Capito l’antifona e la critica (che vorrebbe essere feroce ma mi risulta blanda) alla nostra multiculturale e multirazziale società?

Il risultato mi sembra più vicino allo spirito divertito del film “Schweizer Macher” che a quello, voluto dai registi, di una presa di posizione critica sulle nostre politiche-umanitarie-finanziarie-sociali. E’ piacevole e ben ritmato. La rivoluzione per una società più tollerante non credo proprio si farà in seguito alle critichecostruttive-crisiesistenziali-messaindiscussione che questo film vorrebbe illuminare in noi. Checchè ne dicano quelli che lo hanno portato al festival.

Tikkun yTikkun di Avishai Sivan – Israele 2015 / concorso internazionale

La tecnica della creazione di immagini digitali, da Toy Story in avanti è sempre più sofisticata. Chi può dire se l’immagine è ripresa dal vivo o creata artificialmente?
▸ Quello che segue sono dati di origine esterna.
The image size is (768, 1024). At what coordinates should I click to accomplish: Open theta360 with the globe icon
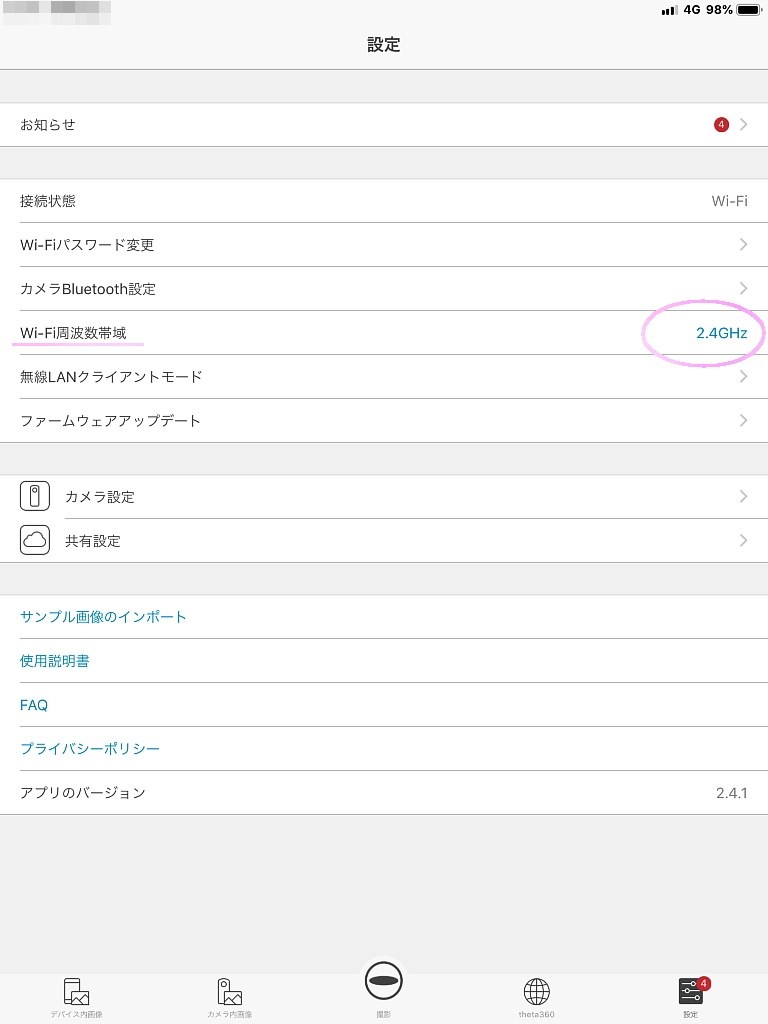pos(537,991)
Il membro eretto, la vagina in primo piano, il coccodrillo nel gabinetto sono immagini vere o costruite? Ma il film non è questo, anche se queste immagini gli appartengono.
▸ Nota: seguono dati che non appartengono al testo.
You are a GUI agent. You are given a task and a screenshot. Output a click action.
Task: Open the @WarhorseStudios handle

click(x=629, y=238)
E’ l’integralismo religioso (in questo caso quello degli ebrei ortodossi) e una intelligente satira sui rituali religiosi il, decisamente ben fatto, soggetto di questo film. Un bianco e nero strepitoso, la sorpresa di vedere un nebbione tipo quello della Val Padana sopra Gerusalemme, le tradizioni, i rituali della religione e la loro abile messa in discussione. Non è la satira graffiante di Woody Allen ma è una satira delicatamente esposta e che colpisce là dove deve colpire: nel credo assoluto, puro, indiscutibile. Un padre salva la vita al figlio. La sua religione lo farà sentire in colpa perchè ha capovolto la volontà del suo dio. Il figlio, anemico, frustrato, debole e infantile, dopo la “resurrezione” non è più il praticante ortodosso che il padre e la comunità avevano formato. La ribellione del figlio è quasi impercettibile per uno spettatore laico. Prendere il sole davanti ad una finestra, per esempio. Anche questa azione risulta non conforme alla moralità integralista. Lo dice il papà, ma lo conferma anche tutta la comunità ortodossa che gravita intorno. L’integralismo, in ogni religione, risulta distruttivo e auto-distruttivo, ridicolo, terrorizzante. Rituali che dovrebbero aprire ad una spiritualità desiderata, diventano imposizioni e restrizioni senza senso. Sia per il figlio risorto che per lo spettatore. Dio esiste? Dio è giusto? Parliamone e osserviamo la storia del film: ci dà intelligenti spunti per comprendere quanto il giusto possa essere sbagliato e viceversa. La verità non è nei rituali rassicuranti, ripetuti incessantemente e nel rispetto della tradizione. Il dubbio, la messa in discussione è ciò che ci permette di veramente trascendere, di realizzare il nostro cammino spirituale. Ma non è un film teologico, anche se l’inizio è una rassegna dei rituali ebreo-ortodossi. Poi il dubbio appare e la visione sulla religione si colora, in bianco e nero, di contraddizioni. Come la vita ideale e l’ideale religioso, come il pensiero scientifico e il bisogno di avere un dio, come la scienza e la fede. Caso o disegno la vita sulla terra? Questo film ci dona (anche) un tassello ulteriore per la voglia di continuare a porci la questione, agnosticamente o religiosamente. A seconda di chi guarda.